Introduction: Non-Wilsonian hepatolenticular degeneration (NWHD) is a heterogeneous neurological disorder occurring secondary to chronic acquired liver disease. Genetically determined familial NWHD is rare, poorly understood, and often mistaken for Wilson's disease (WD). We present a case of a 65-year-old woman with a family history of NWHD, found to have dystonia, parkinsonism, tremor, cerebellar ataxia, progression of behavioral abnormalities who presented with cognitive decline and progression of liver failure. The patient was evaluated for and later underwent Orthotopic liver transplant (OLT)
Case Description/Methods: 65-year-old woman with family history of early-onset cirrhosis with dystonia and dyskinesia in her father, sister, and daughter is transferred to our institution after she was noted to have accelerated progression of her neurological decline which started the year prior. The patient was not obese (BMI 27) and did not use any alcohol. Huntington's disease workup was negative. Workup for causes of cirrhosis did not yield any findings including multiple 24-hour urine copper collections, and no finding of Kayser Fleischer rings on ophthalmology exam. Multiple CT and MRI brain showed linear abnormal signal foci noted along a medial portion of the bilateral lentiform nucleus in anterior to posterior orientation. The patient was diagnosed with NWHD and underwent OLT. Pathology on explanted native liver showed focal steatohepatitis, Mallory-Denk bodies, and focal mixed inflammatory infiltrates. The copper stain was negative. Post liver transplant our patient's dystonia, parkinsonism, tremor, cerebellar ataxia, and behavioral abnormalities all resolved.

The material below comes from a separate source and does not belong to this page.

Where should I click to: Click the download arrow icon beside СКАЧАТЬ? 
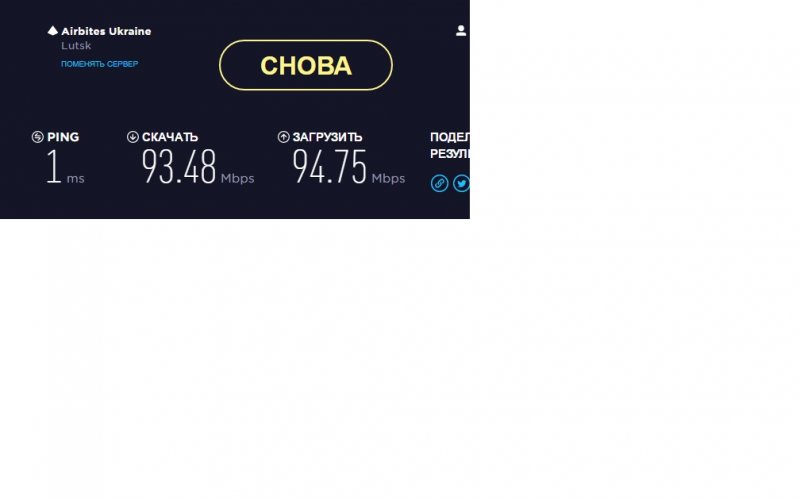tap(133, 137)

Discussion: Degeneration of basal ganglia leads to movement neurological disorders. There is an association between basal ganglia-related neurological disorders and cirrhosis of the liver in the absence of acquired liver disease such as Wilson's disease. NWHD is a distinct disease entity. Specific areas of the brain, such as the basal ganglia, are more likely to be injured from liver failure. The basal ganglia is involved in control of movement. If damage to this area is not from copper, this condition is the "non-Wilsonian" type. Non-Wilsonian hepatolenticular degeneration may represent a disorder of other poorly known toxic depositions. We demonstrate that with liver transplantation this damage can be reversible.